Tal como notámos na altura, com este pacote de ajustamento o Governo estava a apontar para cortar menos da despesa, compensando com receita de impostos. A diferença seria de pelo menos 500 milhões de euros, mas até poderia ser superior, uma vez que, nessa mesma conferência, se anunciou por exemplo o fim da cláusula de salvaguarda do IMI que renderia mais uns milhões ao Estado (visto que o tamanho do pacote estava fixo nos 3%, isso implicaria ainda menos despesa).

 

Um conclusão que se consegue tirar neste momento a partir dos dados do próprio Governo, considerando “apenas” dois mil milhões de euros de receita de IRS, e até reduzindo o corte de despesa, não seria necessário aumentar a receita de IMI para garantir as metas orçamentais. Coincidência ou não, dias depois do seu anúncio, a supressão da cláusula de salvaguarda acabou por cair, o que o Governo atribuiu a um “enorme” esforço de corte de despesa.

 

Neste cenário, as medidas de austeridade ascenderiam a 5.000 milhões de euros, com 45% do esforço a chegar do lado da despesa, menos que em Setembro.

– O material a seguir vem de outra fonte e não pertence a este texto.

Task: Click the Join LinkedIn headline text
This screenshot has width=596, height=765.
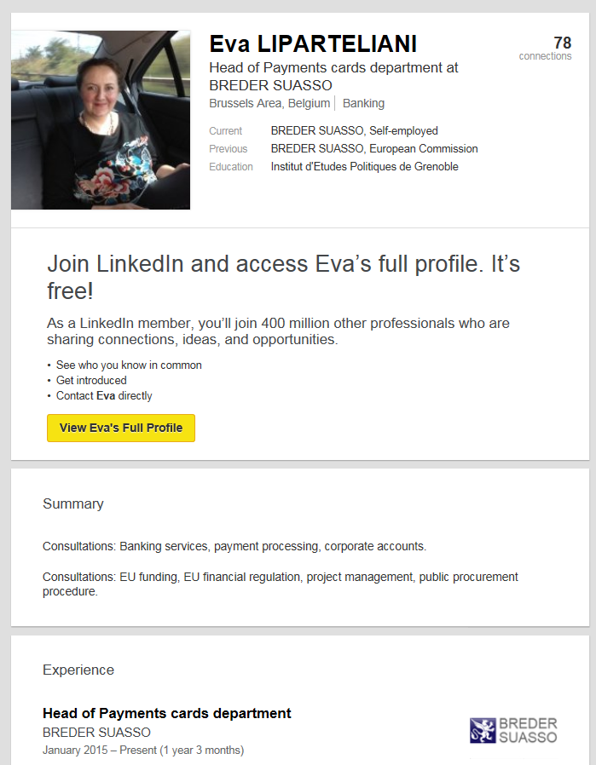Action: click(284, 277)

Austeridade v2.1 – o maior aumento de IRS da história

 

A 15 de Outubro, com a proposta de Orçamento do Estado, o Governo revelou a terceira versão do seu plano orçamental para 2013. Em menos de duas semanas, o plano cresceu mais 300 a 350 milhões de euros, com um forte aumento da carga fiscal e ainda menos cortes na despesa.

 

Dimensão do pacote de austeridade: 5.337 milhões de euros (3,2% do PIB)
 

 

Composição:

 

1) O plano segue a lógica do apresentado a 3 de Outubro; 

 

2) O aumento da receita de IRS é afinal de 2,8 mil milhões de euros. Os encaixes com os restantes impostos (IRC, especiais e selo e IMI) são também revistos em alta face aos planos iniciais em 350 milhões de euros. O Governo encontrou ainda uma rúbrica “outras receitas”, que nao explica no relatório de OE, onde inscreve 84 milhões de euros. O encaixe total da receita sobe de 2,7 mil milhões de euros assumidos no início de Outubro para 4 mil milhões de euros. O contributo da receita é superior a 70%. (Se considerada a receita adicional em IRS e contribuições pagas pelos funcionários e pensionistas, a receita aumenta ainda mais, elevando para 80% o esforço que chega pela receita).

 

3) Com esta ajuda da receita, o Governo aliviou o corte na despesa em mais de mil milhões de euros em apenas duas semanas. Os cortes previstos pelo Governo agora até são menores que os previstos em Junho. Cortou menos em todas as rubricas, excepto numa: o corte nas prestações sociais que triplicou para 620 milhões de euros.